Quantitative real-time RT-PCR was carried out on Stratagene MX3005P or MX4000 machines, using the Statagene Full Velocity SYBR Green QRT-PCR kit in one-step reactions as described previously [7]. RNA samples were prepared as detailed above and serial dilutions of these were used for QPCR with primers designed to anneal to transcripts from two genes that were up-regulated upon 30 minutes predation (Bd1904, Bd0416), two that were down-regulated (Bd2620, Bd0659) and two that were not significantly changed for the 30 minutes predation condition (sdhB :Bd0026, pilA: Bd1290). We also used primers designed to anneal to transcripts from two genes that were up-regulated (narL :Bd2837, Bd1476), two down-regulated (Bd2462, Bd0367) and two not significantly changed for the HI growth condition (dnaK: Bd1298, Bd1168). Absolute expression was calculated against a standard curve of a template of extracted PCR product and the ratios of expression in the two samples were compared. At least two independent experiments were carried out and included relevant controls such as no template, no reverse transcriptase and also with E. coli RNA alone as a template. A t-test was carried out on each set of data to ascertain significance. The PCR products were sequenced to confirm the specificity of the reactions.

Semi quantitative end-point RT-PCR, used to compare expression in different HI strains to that of HID13, was as described elsewhere [2], except with matched amounts of RNA (to 10ng per µl as determined by nanodrop spectrophotometer) from several HI strains and host dependent strains from attack phase or 4 hours post infection (both stages contain negligible amounts of E. coli prey RNA). Suitable controls were carried out with no template, no RT and controls with genomic DNA or E. coli RNA as template.

Results and Discussion

Microarray Analysis and Dataset Comparison

We considered genes that were significantly differentially regulated by both statistical criteria mentioned in the methods.

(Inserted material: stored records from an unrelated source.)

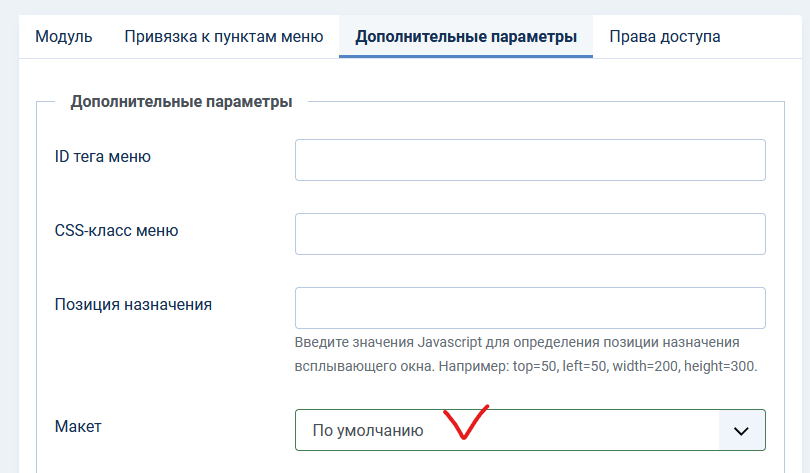Select the По умолчанию value text
The height and width of the screenshot is (473, 810).
coord(367,430)
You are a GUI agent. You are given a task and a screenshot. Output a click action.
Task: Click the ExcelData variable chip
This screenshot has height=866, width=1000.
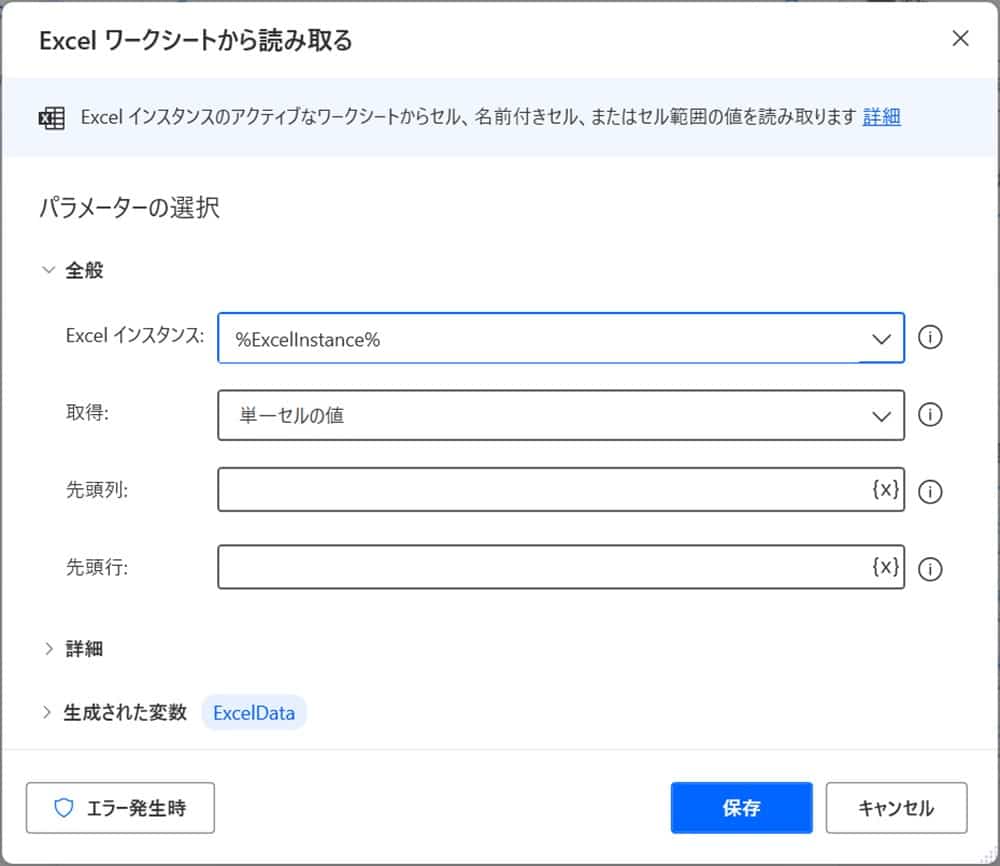(x=254, y=713)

In the attack-phase to 30 minutes predation shift, this gave 479 genes (13% of the genome) that were up-regulated and 230 genes (6.4%) that were down-regulated by 1.3 fold or higher upon 30 minutes of Bdellovibrio-prey interaction ( a growth condition hereafter referred to as “predatory”) compared to attack-phase Bdellovibrio. Although many of the differentially expressed genes were hypotheticals, those with KEGG categories fell into markedly different categories for up- versus down-regulated (Figure 3). Many genes were highly up-regulated with 62 of the 479 being up-regulated between 5- and 16-fold in predatory versus attack-phase. Some of these genes lie within clusters that also seem to be up-regulated but fall just below the 1.3 factor cut-off and statistical analyses we apply here, and so their surrounding genes were taken into consideration during data interpretation. It must be remembered that in our predatory samples large amounts of prey RNA were present and beginning to be degraded by the Bdellovibrio. Although we controlled against cross reactivity for our array data, as mentioned above, the background of RNA may have acted as a non-specific blocking agent or buffer reducing signal. This is why we have taken an expression cut-off of genes that are 1.3 fold up-regulated and above, although many of the genes we studied were very highly differentially regulated. Hughes and co-workers reporting in Cell [8] verified the validity and significance of genes expressed at cut-off levels of 1.2 and above in expression studies that they carried out on E. coli.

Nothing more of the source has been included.